Sex Palace Mercy

Kneel at the altar of the whores & take reverence! Altar to St. Anne is a living memorial to disappeared sex work spaces in the Red Light District. The work honors places where sex workers lived and worked, and recognizes sex work as a spiritual, social, and economic practice. Its altar form invites remembrance, blessing, and collective memory.

The work references the St. Anne’s Quarter, an area that has been almost entirely stripped of window prostitution through municipal policy and gentrification. In response to this erasure, the project creates a space of care and encounter, where sex workers and queer and trans* communities reclaim their history and assert their future. 

Mercy St. J (they/them) is an Amsterdam and Berlin-based sex worker, dominatrix, writer, photographer, and community organizer. In their work, whoring represents not only labor but also a creative practice and a political tool: a way to play with power, shame, and desire, while simultaneously questioning systems that regulate and marginalize queer, trans*, and sex-working people.

St. J is the founder of Full Service Productions, a sex-worker-run production organization in Amsterdam and Berlin, conceived as a living homage to the poetry and politics of queer and trans* whores. Together with Freyja Boo, St. J organizes projects that center sex workers as creators and cultural actors, including a cabaret series featuring queer sex workers at the Casa Rosso Theatre in the Red Light District.

About Location

Since the 1970s, Sex Palace, like Casa Rosso and the Bananenbar, part of the Jan Otten Group, has been at the heart of the conversation about Amsterdam's city center and its sex and nightlife culture. Founder Jan Otten was not an outsider in that debate, but a participant in an ongoing urban dialogue in which freedom and regulation, emancipation and vulnerability, tolerance and nuisance are constantly weighed against each other.

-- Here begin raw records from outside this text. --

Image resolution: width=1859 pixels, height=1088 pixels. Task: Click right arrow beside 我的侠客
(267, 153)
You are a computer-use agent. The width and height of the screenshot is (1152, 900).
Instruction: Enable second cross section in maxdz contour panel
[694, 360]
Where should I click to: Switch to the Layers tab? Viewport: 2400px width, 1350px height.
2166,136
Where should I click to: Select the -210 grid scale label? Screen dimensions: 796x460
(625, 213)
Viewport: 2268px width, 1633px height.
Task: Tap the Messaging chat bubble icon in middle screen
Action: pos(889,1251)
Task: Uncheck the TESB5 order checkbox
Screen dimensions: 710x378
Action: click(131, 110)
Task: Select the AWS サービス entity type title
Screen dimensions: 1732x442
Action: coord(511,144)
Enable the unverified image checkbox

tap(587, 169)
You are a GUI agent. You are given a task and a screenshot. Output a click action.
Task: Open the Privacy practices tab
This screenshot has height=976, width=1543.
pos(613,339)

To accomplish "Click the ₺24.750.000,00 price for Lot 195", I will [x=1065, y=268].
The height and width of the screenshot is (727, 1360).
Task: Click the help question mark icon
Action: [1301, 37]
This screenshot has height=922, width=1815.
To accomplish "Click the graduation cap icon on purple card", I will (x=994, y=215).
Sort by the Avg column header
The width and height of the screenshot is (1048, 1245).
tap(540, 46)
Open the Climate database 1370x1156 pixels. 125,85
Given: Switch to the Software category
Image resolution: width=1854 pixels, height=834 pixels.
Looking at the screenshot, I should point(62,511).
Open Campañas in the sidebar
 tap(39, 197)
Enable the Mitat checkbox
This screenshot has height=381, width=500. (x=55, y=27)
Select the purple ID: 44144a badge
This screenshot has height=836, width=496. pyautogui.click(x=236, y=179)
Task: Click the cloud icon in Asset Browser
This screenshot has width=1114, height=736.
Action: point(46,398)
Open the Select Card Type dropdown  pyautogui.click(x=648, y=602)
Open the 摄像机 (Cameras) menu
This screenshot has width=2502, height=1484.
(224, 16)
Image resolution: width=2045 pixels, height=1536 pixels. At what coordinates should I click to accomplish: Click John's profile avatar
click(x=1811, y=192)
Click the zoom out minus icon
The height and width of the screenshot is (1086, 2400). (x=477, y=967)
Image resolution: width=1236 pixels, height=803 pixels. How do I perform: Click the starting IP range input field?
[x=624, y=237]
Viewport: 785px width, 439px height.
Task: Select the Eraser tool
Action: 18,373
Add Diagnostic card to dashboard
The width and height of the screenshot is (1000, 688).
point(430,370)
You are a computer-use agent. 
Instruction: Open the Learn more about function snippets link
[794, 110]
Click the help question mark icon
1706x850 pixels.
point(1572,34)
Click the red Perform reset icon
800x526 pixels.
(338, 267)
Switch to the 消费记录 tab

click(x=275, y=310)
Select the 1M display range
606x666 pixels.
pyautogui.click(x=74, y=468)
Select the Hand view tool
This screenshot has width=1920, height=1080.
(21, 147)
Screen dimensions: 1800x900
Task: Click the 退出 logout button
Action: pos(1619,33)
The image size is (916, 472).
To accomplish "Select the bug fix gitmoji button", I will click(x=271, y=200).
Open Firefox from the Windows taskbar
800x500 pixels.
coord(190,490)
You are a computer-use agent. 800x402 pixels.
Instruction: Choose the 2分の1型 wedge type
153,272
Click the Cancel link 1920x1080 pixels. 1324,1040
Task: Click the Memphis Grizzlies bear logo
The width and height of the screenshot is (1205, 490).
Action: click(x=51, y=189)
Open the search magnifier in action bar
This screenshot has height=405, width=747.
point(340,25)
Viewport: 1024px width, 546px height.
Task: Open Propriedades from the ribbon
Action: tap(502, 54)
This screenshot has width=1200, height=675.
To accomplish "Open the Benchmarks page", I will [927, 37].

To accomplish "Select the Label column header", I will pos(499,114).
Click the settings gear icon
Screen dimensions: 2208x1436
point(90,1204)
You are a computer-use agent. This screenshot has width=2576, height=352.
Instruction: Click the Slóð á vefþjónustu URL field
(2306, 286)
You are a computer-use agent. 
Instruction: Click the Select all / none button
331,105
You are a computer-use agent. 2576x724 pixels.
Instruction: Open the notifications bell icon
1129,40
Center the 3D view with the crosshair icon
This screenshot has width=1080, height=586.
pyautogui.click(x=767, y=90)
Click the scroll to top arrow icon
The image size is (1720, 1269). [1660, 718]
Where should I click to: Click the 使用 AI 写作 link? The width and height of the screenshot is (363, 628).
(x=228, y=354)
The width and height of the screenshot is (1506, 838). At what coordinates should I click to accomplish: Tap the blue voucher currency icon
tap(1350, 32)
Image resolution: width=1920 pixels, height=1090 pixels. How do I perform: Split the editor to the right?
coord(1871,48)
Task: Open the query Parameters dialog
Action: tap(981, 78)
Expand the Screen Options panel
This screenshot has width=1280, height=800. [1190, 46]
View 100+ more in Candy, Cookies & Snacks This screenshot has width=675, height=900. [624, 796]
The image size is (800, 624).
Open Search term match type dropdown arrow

This involvement continues today under the leadership of Dylan Meijer, who brings a remarkably diverse perspective as the group's director, a practicing physician, and a city council member. Initiatives like the Sexy Loo, which arose after a call from then-mayor Van der Laan to solve the shortage of public restrooms in the Red Light District, demonstrate how the Jan Otten Group also engages practically in urban issues. The fact that the Warmoes Biennial takes place against the backdrop of a new chapter in this story underscores how these places and people remain part of an ongoing dialogue about the future of the city center.